Eskişehir’in Odunpazarı muhitinde restore edilmiş evler, içlerinde bazı hayatlar ve ‘lokal’ işletmeler: lületaşı ve cam satıyorlar. Sokakta kocaman bir bilboard, üstünde beyaz saçlı, siyah bıyıklı bir bey, belediye başkanıymış, buyuruyor: “Doğduğumuz topraklarla ödeşiyoruz”. Kelime seçimindeki talihsizlik, tesadüfi mi? Şehir ve hafıza hakkında bildiğimiz şeyleri tersine çeviren bu kelimeler, yerel mirasla olan ilişkisini ancak rövanşist biçimde kurabilen bir zihniyeti açık ediyor olmasın?

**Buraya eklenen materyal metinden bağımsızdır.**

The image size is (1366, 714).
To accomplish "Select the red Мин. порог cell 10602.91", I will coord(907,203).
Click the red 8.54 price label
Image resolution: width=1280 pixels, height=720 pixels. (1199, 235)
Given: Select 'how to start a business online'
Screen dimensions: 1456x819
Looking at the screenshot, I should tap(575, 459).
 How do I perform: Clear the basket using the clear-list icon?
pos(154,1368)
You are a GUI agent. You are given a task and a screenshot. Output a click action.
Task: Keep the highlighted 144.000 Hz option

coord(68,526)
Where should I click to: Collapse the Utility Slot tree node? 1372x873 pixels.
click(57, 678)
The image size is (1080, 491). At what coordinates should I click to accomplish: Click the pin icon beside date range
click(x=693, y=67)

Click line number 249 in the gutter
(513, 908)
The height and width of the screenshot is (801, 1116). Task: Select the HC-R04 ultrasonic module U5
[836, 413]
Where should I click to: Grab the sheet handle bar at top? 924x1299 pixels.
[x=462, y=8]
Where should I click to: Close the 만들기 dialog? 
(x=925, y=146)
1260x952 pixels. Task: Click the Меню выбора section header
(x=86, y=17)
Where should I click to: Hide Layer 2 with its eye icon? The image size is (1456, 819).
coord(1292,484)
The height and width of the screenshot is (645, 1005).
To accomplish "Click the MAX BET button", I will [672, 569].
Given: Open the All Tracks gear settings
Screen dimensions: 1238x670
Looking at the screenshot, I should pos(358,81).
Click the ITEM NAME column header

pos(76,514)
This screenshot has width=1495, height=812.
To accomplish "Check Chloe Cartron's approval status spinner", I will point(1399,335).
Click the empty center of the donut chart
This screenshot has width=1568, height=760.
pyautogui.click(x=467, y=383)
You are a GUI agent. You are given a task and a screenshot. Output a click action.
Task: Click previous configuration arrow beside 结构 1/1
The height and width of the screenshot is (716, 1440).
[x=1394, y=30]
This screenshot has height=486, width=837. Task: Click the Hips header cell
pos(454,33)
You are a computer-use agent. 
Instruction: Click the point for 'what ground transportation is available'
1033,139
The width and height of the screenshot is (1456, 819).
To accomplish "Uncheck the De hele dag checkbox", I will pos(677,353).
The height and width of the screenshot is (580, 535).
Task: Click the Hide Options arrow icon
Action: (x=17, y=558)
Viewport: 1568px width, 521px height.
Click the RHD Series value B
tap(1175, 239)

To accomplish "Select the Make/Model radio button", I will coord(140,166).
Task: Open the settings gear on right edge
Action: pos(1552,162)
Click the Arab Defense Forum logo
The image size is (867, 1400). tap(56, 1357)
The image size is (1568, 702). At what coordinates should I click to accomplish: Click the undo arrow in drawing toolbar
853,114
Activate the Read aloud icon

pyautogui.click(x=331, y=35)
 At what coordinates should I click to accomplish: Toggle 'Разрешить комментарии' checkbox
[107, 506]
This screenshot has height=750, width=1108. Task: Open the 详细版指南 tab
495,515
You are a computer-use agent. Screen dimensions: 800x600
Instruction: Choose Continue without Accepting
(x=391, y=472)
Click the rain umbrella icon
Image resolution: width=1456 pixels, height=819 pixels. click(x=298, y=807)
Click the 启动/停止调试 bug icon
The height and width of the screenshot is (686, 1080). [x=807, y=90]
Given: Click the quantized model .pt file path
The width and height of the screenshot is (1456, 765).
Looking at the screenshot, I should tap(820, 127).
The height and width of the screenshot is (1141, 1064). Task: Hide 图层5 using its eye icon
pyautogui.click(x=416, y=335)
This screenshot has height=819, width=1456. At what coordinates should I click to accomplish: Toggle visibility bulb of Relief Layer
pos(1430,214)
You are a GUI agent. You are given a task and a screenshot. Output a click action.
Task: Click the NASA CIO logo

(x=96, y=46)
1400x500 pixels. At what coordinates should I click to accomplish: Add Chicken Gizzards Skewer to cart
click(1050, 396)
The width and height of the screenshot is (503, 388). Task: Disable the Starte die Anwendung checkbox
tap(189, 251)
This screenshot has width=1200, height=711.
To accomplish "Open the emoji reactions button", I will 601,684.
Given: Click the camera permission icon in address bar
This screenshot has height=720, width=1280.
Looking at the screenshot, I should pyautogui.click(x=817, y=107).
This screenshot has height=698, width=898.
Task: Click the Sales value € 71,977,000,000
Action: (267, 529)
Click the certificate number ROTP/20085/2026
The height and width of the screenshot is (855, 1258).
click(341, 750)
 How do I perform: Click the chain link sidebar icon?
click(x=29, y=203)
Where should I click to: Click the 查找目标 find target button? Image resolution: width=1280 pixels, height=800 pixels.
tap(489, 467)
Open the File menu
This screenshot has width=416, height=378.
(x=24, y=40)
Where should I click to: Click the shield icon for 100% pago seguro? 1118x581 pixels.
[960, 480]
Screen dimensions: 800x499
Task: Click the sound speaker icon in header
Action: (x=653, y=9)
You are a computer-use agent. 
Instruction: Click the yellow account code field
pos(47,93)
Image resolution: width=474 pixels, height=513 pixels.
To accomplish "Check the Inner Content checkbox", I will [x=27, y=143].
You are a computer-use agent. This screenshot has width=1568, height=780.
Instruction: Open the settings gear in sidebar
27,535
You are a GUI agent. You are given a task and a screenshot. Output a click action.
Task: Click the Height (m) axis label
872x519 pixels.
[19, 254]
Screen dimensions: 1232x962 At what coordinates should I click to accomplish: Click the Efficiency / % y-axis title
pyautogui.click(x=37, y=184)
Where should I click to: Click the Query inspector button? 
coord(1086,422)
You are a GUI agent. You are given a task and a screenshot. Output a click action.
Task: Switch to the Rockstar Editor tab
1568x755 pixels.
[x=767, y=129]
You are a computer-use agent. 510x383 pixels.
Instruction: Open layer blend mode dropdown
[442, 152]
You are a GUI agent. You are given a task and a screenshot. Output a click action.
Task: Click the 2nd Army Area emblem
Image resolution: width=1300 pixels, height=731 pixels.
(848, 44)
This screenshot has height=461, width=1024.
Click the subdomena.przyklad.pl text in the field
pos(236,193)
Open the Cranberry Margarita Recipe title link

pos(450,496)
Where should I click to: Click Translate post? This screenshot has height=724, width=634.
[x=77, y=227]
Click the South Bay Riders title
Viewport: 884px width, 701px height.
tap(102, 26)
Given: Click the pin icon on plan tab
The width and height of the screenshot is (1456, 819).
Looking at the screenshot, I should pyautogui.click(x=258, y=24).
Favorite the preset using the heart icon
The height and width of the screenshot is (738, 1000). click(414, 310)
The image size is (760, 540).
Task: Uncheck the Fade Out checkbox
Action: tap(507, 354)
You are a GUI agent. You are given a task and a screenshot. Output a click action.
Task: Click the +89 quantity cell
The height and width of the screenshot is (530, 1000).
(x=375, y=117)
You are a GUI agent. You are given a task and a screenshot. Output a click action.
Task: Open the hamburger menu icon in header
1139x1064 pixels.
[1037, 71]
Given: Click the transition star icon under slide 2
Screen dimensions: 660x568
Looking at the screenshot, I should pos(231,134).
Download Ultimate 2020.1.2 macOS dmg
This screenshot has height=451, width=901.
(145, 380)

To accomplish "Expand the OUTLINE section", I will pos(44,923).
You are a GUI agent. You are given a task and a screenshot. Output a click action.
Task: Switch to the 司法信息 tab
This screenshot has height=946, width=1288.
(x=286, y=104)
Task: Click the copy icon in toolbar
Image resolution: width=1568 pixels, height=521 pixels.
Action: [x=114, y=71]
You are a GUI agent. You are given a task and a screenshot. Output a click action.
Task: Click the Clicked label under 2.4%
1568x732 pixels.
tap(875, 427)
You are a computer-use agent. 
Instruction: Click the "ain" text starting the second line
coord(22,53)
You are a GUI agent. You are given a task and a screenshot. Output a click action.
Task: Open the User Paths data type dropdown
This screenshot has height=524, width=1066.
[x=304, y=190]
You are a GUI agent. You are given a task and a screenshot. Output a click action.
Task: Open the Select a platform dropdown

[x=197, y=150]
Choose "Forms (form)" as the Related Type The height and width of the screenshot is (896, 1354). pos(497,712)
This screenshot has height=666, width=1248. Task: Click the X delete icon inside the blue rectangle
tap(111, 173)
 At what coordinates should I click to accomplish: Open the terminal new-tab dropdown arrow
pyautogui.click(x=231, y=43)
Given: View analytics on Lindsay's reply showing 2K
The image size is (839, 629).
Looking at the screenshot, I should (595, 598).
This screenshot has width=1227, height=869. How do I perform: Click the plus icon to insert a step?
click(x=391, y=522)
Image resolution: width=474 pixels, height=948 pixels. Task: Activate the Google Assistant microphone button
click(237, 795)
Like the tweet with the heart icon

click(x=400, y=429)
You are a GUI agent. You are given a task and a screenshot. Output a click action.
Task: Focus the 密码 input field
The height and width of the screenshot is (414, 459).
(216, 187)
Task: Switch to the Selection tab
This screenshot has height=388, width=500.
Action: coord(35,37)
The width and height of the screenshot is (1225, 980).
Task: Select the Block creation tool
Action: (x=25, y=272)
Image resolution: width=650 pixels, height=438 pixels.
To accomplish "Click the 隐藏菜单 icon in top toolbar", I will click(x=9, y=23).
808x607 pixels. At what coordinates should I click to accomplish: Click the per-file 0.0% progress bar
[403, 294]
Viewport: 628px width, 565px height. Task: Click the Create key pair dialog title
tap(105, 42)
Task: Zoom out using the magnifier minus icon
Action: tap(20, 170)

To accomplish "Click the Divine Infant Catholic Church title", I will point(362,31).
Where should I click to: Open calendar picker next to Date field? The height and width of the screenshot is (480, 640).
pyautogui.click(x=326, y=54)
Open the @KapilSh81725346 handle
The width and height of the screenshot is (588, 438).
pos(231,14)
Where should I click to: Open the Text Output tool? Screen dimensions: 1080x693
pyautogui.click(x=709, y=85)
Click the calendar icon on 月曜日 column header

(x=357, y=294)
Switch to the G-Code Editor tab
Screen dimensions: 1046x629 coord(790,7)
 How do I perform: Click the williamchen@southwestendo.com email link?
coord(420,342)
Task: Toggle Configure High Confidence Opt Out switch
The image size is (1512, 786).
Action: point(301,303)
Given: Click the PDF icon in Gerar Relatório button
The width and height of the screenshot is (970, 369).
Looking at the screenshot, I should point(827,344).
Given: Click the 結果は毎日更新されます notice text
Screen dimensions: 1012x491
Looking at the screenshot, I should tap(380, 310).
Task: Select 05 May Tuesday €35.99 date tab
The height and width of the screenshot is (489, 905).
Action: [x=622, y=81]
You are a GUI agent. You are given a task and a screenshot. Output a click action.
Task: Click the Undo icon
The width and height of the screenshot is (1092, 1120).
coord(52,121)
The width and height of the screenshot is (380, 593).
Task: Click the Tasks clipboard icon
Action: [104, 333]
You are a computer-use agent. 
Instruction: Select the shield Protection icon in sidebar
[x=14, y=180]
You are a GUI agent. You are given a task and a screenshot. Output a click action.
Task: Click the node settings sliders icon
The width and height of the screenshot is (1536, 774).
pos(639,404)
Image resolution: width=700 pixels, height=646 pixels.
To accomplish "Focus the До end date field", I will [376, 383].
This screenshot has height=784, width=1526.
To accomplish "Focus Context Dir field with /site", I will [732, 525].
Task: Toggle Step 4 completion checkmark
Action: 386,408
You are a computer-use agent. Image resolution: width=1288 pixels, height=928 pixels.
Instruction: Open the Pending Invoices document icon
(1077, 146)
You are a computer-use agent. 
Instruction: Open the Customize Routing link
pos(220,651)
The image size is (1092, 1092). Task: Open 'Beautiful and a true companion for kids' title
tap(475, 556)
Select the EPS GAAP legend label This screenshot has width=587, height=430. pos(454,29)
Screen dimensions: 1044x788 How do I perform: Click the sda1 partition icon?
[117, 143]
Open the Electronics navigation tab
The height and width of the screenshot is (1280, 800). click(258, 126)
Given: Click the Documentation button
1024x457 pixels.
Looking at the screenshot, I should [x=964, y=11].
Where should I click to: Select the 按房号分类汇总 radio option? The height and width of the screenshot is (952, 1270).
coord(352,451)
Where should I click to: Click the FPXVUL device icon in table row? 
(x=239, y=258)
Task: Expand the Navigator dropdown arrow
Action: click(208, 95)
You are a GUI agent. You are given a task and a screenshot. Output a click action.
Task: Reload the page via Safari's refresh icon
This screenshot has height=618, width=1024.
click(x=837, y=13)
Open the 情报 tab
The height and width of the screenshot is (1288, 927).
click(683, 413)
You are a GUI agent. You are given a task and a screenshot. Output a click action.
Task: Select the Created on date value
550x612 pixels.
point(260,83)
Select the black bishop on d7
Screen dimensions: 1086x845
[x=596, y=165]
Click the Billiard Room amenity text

Doğmuş olmaktan mı pişmansınız, yoksa toprakların taşıdığı ama sizin asla konuşamadığınız lanetlerin kokusu mu bu, kelimelerinizin arasına sızan? Bunu düşünerek fesleğenli ayran içmek gerek; sonra da Eskişehir’in ‘Avrupalı’ parklarında dolaşmak, Orta Anadolu’ya kadar gelebilmiş denizle övünmek, bu Orta Anadolu denizinin üstüne yerleştiriliverilmiş korsan gemisine gülümsemek. Barlar Sokağı’nda nereye baksan Guinness var,  ve evet, “İstanbul’da bunu bulamayanlar var”.

***
Yeni ve çirkin tren garının boş duvarlarında bir kadının cevapsız çığlıkları, “Sincan yolcusu var mı?”. Bozkırın ortasında, zamansızlığı bozan hızlı tren ve acelelerimiz. F’sini italiklikten kaybetmiş, “Hede 2023” posterlerinde, Beyefendi’nin de acelesi var belli, çocuk severken bile gözünde bir telaş. İstasyonun her noktasından birkaç kere geçmeye yemin etmiş bir çocuk, üzerinde kot ceketi, arkasında İngilizce şu yazıyor: “İyi bir komutanın yönetimi altında / kötü asker yoktur”. Televizyonda ve ceket arkalarında stratejistler, güvenlik uzmanları konuşuyor. Zorunlu askerliğini Polatlı’da yapan ve bize yokluğun ortasından notlar paylaşan arkadaşım, acelesi olan komutan beyefendi, çocuk ve 2023’ü yakalamaya çalışan bir garip italik ‘F’, Polatlı’da kovalamaca oynuyor şimdi.

***

Yüksek hızlı tren, Meram Ekspresi’nin tıngır mıngırlığına alışan Konya Garı’na hızla giriyor, oysa hayat Meram’da hâlâ eski yavaşlığında. ‘Meram bağları’ dağ değil, havuzlu, yüksek duvarlı, Anadolu Kaplanları’na sayfiye hizmeti gören yerler olmuş. Konya büyüyor, “arıtmada dünya lideri olmayı” amaçlayan bir belediye şehre öncülük ediyor. Hayat kalitesi için pek ehemmiyetli olan arıtma meselesindeki motivasyonunu bile dünyayla –kelimenin her anlamıyla -  sidik yarıştırmakta bulan hırsı ayakta alkışlıyorum, minibüslerde yer bulmak pek kolay değil. Kaplanlarla beraber yükselen başka bir şey Mevlana imgesi: havaalanına giden yoldaki bilboardlarda “Ne olursan ol yine gel” yazıyor, Mevlana’nın bunu kastettiğinden emin değilim, ama fark etmez, nasıl olsa yine gelirim.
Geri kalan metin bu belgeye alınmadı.